Mutual Strength Ltd (MEL) owned and operated the Moyle Interconnector, which provided an undersea backlink in between the electrical energy methods of Scotland and Northern Ireland. The defendant insurers insured the interconnector beneath an insurance plan agreement place in put all over 1 December 2009. In 2011, there ended up two failures of the insulation around a conductor, top to a decline of ability. As a final result of these failures, MEL submitted a assert under its insurance coverage.

The defendant insurers would not agree to indemnify MEL on the basis that particular details with regards to insulation of cables had not been disclosed. The insurers argued the information was not disclosed to them due to the genuine but mistaken perception that it did not will need to be disclosed.

Clause 6 of the insurance coverage plan dealt with non-disclosure, misrepresentation and breach. It stated that the insurance policy policy could only be avoided if there was “deliberate or fraudulent non-disclosure”.

The difficulty between the events was whether or not the reference to “deliberate…non-disclosure” in the policy intended the agreement was avoidable in the instances. The insurers alleged deliberate non-disclosure on the portion of MEL, and claimed that an straightforward but mistaken selection not to disclose some thing entitled them to stay away from the agreement of insurance coverage. MEL’s case was that the contract was only avoidable if the non-disclosure included an element of dishonesty. 

In prior conditions, it experienced been held that the use of “deliberate” in the context of breach or default, meant intentional. The Courtroom said it was not feasible logically to distinguish involving deliberate breach and deliberate non-disclosure. Each deliberate breach and deliberate non-disclosure associated an component of culpability. Last but not least, the Court considered carry out could be deliberate and dishonest with no remaining fraudulent.

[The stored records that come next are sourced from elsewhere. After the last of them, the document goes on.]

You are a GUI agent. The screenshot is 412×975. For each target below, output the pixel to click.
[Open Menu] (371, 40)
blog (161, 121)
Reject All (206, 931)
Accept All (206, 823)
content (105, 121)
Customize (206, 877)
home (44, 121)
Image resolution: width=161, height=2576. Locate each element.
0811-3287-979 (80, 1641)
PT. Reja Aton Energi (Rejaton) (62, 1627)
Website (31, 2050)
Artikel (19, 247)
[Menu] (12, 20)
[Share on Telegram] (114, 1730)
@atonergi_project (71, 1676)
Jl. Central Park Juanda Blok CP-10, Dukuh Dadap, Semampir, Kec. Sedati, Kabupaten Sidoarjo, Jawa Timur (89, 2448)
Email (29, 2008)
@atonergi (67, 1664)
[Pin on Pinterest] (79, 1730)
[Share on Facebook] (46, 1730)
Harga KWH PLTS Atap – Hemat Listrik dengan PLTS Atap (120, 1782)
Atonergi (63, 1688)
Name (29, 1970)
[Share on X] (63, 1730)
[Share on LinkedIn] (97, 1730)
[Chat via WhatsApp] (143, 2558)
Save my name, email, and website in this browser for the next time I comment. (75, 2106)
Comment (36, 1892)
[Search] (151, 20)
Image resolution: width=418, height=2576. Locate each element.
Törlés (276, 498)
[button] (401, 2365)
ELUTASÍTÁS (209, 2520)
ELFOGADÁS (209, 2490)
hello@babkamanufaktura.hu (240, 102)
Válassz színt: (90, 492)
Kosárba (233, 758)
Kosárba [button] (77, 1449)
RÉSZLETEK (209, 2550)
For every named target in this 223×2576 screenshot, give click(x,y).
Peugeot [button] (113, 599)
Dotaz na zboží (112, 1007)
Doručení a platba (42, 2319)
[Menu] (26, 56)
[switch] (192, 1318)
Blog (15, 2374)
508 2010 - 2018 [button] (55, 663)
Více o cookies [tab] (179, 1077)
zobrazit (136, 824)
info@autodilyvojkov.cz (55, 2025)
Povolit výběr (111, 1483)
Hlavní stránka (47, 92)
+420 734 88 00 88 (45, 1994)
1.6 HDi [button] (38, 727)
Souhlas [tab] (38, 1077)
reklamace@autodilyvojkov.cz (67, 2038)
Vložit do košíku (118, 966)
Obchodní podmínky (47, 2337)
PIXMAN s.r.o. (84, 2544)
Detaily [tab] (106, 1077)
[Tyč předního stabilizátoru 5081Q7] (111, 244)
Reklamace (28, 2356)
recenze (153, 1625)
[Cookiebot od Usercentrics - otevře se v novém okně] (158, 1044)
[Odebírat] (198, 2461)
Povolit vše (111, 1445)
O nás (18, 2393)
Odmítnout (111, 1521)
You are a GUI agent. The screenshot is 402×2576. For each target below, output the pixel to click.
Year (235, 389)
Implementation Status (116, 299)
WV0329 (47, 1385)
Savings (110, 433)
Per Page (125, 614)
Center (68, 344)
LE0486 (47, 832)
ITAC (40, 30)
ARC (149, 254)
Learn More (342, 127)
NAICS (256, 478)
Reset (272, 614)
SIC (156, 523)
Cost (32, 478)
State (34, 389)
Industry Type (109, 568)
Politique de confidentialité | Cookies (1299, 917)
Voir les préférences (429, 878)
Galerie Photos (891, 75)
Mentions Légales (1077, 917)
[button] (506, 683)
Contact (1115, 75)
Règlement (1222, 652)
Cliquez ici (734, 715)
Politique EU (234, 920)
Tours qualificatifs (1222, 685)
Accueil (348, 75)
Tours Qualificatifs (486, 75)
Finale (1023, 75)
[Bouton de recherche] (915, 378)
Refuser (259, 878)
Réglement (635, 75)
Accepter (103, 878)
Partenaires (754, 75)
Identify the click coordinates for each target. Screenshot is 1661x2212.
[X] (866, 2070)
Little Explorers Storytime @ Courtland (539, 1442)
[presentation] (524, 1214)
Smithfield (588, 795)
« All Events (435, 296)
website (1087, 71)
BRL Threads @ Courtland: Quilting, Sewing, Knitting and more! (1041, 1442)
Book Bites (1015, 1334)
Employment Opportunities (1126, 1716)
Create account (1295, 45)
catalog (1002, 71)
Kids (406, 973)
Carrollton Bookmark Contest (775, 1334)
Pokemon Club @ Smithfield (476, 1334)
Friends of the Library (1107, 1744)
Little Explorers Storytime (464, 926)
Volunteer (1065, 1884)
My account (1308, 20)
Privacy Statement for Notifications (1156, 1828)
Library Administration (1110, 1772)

Thinking about the Oxford English Dictionary definition of “deliberate” and authority on the use of “deliberate” in other contexts, the Court held that the terms “deliberate or fraudulent non-disclosure” prompt a circumstance wherever the insured deliberately failed to disclose some thing they knew they ought to disclose. This entailed an element of dishonesty.

Accordingly, MEL’s selection not to disclose a thing as a final result of an truthful but mistaken belief that it will need not be disclosed was not adequate to enable the defendant insurers to avoid the coverage.

By James Crabtree, with thanks to Nihara McCormack.